Picture of flower stamens viewed under a Foldscope at 140X magnification
Figure 7. Picture of flower stamens viewed under a Foldscope at 140X magnification
(Photo Credit: Holly A. Stuart)


This blog ties together the three dimensional framework of the NGSS. It covers the Disciplinary Core Idea of Life Science. Students will see the Crosscutting Concept of Patterns. This activity is also a way for students to deepen their understanding of the Science and Engineering Practice of Develop and Use Models.

Next Generation Science Standards


However, this exploratory activity can go beyond the science classroom.
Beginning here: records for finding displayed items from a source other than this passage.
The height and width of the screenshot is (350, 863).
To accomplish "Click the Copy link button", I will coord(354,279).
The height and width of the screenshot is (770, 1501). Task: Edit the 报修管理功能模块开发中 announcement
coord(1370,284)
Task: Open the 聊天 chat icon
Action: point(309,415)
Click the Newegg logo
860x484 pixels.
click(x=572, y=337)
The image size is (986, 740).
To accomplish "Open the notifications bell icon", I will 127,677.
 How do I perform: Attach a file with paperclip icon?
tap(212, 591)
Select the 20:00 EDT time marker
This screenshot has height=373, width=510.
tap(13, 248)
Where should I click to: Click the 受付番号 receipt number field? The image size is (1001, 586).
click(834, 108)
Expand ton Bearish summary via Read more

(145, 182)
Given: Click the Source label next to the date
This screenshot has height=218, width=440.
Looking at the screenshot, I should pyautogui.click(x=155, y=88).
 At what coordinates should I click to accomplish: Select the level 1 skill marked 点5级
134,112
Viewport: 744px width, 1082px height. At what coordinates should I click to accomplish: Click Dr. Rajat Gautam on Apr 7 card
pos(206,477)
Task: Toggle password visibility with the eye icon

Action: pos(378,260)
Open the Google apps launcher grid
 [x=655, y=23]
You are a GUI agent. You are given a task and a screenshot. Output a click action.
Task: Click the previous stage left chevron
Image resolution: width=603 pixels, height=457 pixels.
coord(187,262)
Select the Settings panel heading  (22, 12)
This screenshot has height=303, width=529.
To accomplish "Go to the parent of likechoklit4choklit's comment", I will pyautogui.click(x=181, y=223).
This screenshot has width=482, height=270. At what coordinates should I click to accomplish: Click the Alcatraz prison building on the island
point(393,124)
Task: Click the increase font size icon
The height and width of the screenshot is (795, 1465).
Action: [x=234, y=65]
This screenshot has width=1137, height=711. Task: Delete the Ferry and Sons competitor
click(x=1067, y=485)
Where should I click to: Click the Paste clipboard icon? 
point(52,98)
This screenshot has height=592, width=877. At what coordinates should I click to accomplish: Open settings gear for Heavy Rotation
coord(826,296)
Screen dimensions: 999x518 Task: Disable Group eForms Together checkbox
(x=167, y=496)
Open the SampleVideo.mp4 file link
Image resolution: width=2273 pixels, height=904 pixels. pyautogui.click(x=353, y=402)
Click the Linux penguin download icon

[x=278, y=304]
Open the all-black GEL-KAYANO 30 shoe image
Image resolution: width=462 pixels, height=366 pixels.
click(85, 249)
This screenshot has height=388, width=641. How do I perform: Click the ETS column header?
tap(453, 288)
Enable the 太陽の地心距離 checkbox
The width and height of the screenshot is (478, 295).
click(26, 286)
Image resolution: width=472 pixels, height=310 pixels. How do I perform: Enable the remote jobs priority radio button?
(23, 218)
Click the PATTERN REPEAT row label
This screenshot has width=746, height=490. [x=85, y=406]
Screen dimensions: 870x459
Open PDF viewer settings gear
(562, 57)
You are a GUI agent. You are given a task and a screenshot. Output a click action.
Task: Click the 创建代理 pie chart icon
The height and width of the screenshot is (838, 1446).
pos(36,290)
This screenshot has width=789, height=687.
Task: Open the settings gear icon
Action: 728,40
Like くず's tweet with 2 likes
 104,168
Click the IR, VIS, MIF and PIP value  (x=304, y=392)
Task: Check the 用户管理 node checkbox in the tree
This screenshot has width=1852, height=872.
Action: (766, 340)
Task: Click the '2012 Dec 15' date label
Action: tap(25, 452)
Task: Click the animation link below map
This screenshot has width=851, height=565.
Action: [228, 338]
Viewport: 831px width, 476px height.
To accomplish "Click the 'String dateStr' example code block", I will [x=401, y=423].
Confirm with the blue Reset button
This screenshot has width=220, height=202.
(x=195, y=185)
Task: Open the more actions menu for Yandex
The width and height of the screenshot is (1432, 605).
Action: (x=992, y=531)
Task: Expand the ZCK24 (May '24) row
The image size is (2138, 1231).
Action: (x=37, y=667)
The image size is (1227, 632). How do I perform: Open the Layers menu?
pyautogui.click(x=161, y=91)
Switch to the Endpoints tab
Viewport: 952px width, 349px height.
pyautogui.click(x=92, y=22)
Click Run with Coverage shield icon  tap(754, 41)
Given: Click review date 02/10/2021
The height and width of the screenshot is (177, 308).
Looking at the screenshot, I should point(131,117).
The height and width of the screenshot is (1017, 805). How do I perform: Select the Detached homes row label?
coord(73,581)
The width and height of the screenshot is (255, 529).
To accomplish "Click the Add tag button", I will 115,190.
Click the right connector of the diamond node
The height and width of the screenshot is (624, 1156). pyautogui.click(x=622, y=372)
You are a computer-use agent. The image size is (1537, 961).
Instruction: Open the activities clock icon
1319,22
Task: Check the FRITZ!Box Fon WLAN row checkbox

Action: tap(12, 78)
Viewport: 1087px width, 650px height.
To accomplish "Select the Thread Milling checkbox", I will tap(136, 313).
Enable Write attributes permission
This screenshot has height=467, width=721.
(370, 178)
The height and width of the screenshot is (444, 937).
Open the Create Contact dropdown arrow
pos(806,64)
Join forces with:

  • a Social Studies teacher to research the time period that Dr. Taylor lived in to better understand her struggles,
  • a Math teacher to use the tools of math (rulers/compasses/etc.) to improve upon the diagrams and drawings in the science notebook, ensuring that they are drawn to scale,
  • an ELA teacher to write an argumentative essay on the importance of hands on experiences and science equipment in the classroom,
  • and a Visual and Media Arts teacher to create coloring pages inspired by the style of Color Me PhD!
Picture of flower petals viewed under a Foldscope at 140X magnification
Figure 8. Picture of flower petals viewed under a Foldscope at 140X magnification
(Photo Credit: Holly A. Stuart)


Could you tell which Foldscope images were from real plants and which ones were from artificial plants? How did your samples compare to the ones in this blog? Share your observations, discoveries, pictures, and interdisciplinary extension activities with the Foldscope community. Submitting your Foldscope images related to the topic to the Microcosmos will help build up a strong scientific database that can help support new and innovative scientific research!